Текст статьи ▸

Зачем мы жили последние 20 лет?
То, что люди думающие и чувствующие повально полевели, известно всем. Социальная забота и надежда на государство стали общими темами. Однако ж к коммунизму как к светлому идеалу человечества, похоже, общественные взоры покамест не обратились, и хотя идея Пьера-Жозефа Прудона о том, что "собственность есть кража", стала едва ли не общей интуицией, однако же касается это только собственности крупной. А отказываться от частной собственности вообще и, скажем, на квартиру никто, кажется, не призывает. У нас не так много вещей в общественном устройстве, с которыми согласны и власть, и оппозиция, и население, но вот нежелание строить коммунизм кажется сравнительно всеобщим.
Зачем мы жили последние 20 лет? В чем был смысл этой жизни? Я имею в виду не каждую индивидуальную жизнь, у которой свой смысл и хотелось, чтобы так было и впредь, а, скажем так, исторический смысл. И даже не весь, а как-то проще — что об этом напишут в учебниках. Это довольно просто. Мы ставили на себе исторический эксперимент по отказу от идеи коммунизма. Эксперимент отвечал на два вопроса.
Во-первых, это была проверка опыта вхождения России в современную европейскую цивилизацию. Мы из нее выпали, был избран особый путь, он оказался ошибочным, и мы возвращались назад. Это была проверка не только нас, но и западной цивилизации: мы проверяли, насколько ее принципы способны здесь работать или — иначе — насколько они делают нас счастливыми. Проверили.
Во-вторых, это был опыт ревизии России на предмет возможности ее отделения от коммунистической идеологии. Скажем, Россия — страна великой истории, можно изъять из этой истории 70 лет ХХ века? Или: Россия — страна великой культуры, можно очистить эту культуру от советского коммунистического наследства? Или: Россия — великая империя, можно ее отделить от советской власти и коммунизма? Можно ли вырезать мертвую плоть коммунизма и просто жить дальше, опираясь на все, что останется?

Предоставленный перечень ▸

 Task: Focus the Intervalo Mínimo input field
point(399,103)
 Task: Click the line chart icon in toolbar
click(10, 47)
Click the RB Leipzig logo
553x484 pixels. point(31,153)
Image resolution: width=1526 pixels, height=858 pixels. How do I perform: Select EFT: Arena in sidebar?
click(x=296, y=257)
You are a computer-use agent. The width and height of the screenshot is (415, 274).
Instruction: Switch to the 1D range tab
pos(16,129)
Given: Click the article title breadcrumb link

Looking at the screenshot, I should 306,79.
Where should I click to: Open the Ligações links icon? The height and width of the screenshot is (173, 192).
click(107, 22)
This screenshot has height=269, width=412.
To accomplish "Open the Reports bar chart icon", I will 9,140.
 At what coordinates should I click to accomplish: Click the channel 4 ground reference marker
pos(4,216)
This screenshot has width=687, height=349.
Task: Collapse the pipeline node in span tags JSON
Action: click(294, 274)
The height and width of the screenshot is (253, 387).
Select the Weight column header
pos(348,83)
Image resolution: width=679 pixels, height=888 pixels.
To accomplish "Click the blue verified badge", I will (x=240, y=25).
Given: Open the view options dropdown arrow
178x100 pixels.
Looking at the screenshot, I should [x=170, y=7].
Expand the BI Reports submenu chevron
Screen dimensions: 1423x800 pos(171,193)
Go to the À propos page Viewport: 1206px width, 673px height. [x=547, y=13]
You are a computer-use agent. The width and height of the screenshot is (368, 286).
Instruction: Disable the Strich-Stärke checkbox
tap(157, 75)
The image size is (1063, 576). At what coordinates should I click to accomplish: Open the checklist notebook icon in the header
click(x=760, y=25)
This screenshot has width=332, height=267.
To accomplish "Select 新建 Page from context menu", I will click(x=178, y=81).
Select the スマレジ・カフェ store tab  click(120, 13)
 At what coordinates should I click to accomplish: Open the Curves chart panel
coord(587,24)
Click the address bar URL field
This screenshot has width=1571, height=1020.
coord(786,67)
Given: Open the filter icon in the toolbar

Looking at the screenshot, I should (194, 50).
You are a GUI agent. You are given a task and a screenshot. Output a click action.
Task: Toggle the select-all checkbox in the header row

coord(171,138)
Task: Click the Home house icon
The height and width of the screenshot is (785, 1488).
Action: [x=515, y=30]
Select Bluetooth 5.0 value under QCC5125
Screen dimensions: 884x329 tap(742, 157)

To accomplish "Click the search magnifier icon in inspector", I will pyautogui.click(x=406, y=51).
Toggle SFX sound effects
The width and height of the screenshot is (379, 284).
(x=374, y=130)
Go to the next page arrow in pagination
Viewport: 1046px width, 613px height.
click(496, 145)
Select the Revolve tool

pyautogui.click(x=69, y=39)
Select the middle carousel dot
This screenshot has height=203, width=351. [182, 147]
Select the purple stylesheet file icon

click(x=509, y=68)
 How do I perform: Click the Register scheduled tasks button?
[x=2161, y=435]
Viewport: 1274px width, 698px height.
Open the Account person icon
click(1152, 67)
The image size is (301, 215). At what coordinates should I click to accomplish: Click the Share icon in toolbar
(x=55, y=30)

Задание 1 ▸ Кому в статье о последних двадцати годах приписана идея о том, что «собственность есть кража»?
Задание 2 ▸ Воспроизведите дословно фрагмент перечня, который начинается строкой, содержащей «is (415, 274).», и заканчивается строкой, содержащей «Looking at the screenshot, I should 306,79.», включая обе эти строки.

Ответ 1 ▸ Пьеру-Жозефу Прудону.

Ответ 2 ▸
You are a computer-use agent. The width and height of the screenshot is (415, 274).
Instruction: Switch to the 1D range tab
pos(16,129)
Given: Click the article title breadcrumb link

Looking at the screenshot, I should 306,79.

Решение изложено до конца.